# Rate law equation - orders?

Consider the following reaction:

$$\ce{2 H2 (g) + 2 NO (g) -> N2 (g) + 2 H2O (g)}$$

The elementary steps of this reaction are:

\begin{align} &1^\text{st}~\text{step:} &\ce{H2 (g) + 2 NO (g) &-> N2O (g) + H2O (g)} &&\text{(slow)} \\ &2^\text{nd}~\text{step:} &\ce{N2O (g) + H2 (g) &-> N2 (g) + H2O (g)} &&\text{(fast)} \\ \end{align}

The reaction is exothermic overall.

(a) What is the rate law for this reaction? Justify your answer.

$$\text{rate} = k[\ce{NO}]^2[\ce{H2}]$$

The 1st step of the reaction is the rate limiting step.

How did they know the order of the reaction with respect to $$\ce{NO}$$ was $$2$$, and $$1$$ for $$\ce{H2}$$? With other questions the orders are something they state in the question and are unrelated to the coefficients.

You are correct, the reaction order cannot be deduced from the brutto-equation and is usually determined experimentally.

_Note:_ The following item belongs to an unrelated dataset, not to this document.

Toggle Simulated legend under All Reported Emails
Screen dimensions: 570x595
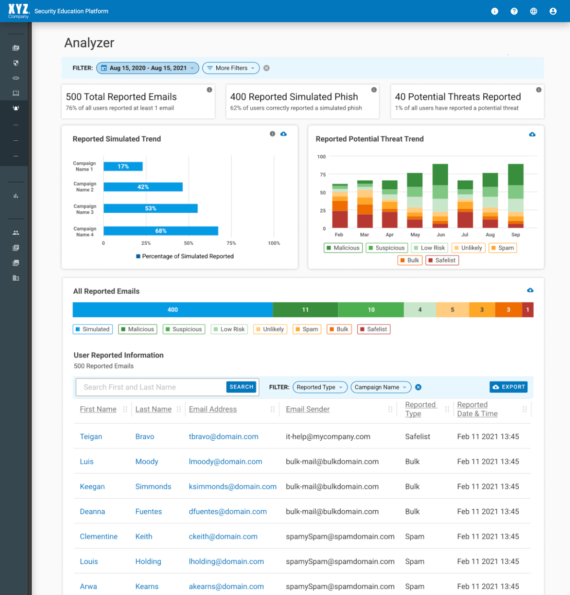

However, here you are presented with the elementary reactions and their rates. Obviously, the slowest step is the bottleneck and controls the overall kinetics, hence the total rate matches the rate of the slowest step. And as this is an elementary reaction, you just apply the law of mass action and use the stoichiometric coefficients for the rate equation.

With other questions the orders are something they state in the question and are unrelated to the coefficients.

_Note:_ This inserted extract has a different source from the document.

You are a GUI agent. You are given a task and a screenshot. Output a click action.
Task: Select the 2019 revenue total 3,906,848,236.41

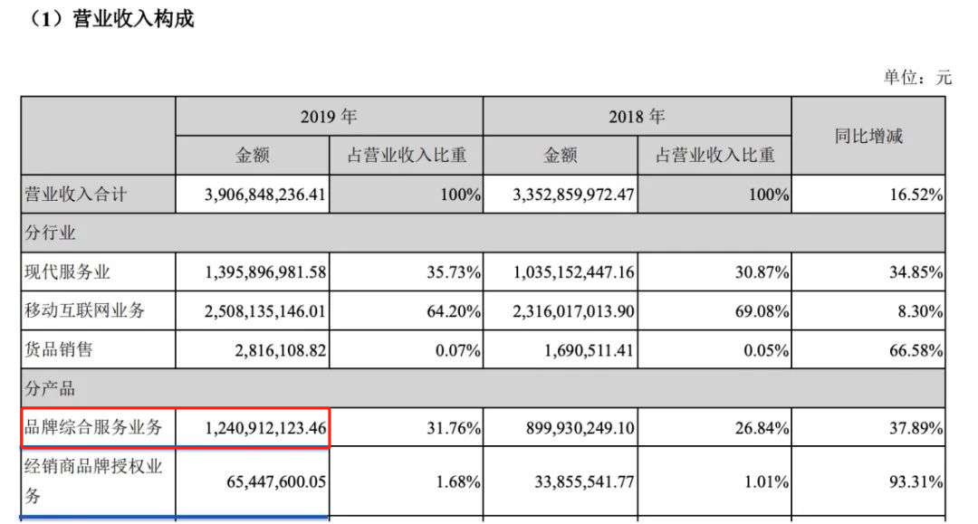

a- If the reaction is multi- step," the orders are may or may be not related to the coefficients" that the order and the rate equation of a given reaction cannot be reliably deduced from the stoichiometry and must be determined experimentally.

b- If the reaction is one step," the orders are related to the coefficients". In this case, the exponents in the rate law equation (or order of the reaction) are equal to the number of colliding molecules or to the stoichiometric coefficients of those reactants in the balanced equation that represents that collision. There is, of course, the possibility of bimolecular collisions, and the probability of termolecular collision is weak, especially for fast reactions. Four-molecule collisions are unlikely to occur in most cases.

How did they know the order of the reaction with respect to $$\ce{NO}$$ was $$2$$, and $$1$$ for$$\ce{ H2}$$?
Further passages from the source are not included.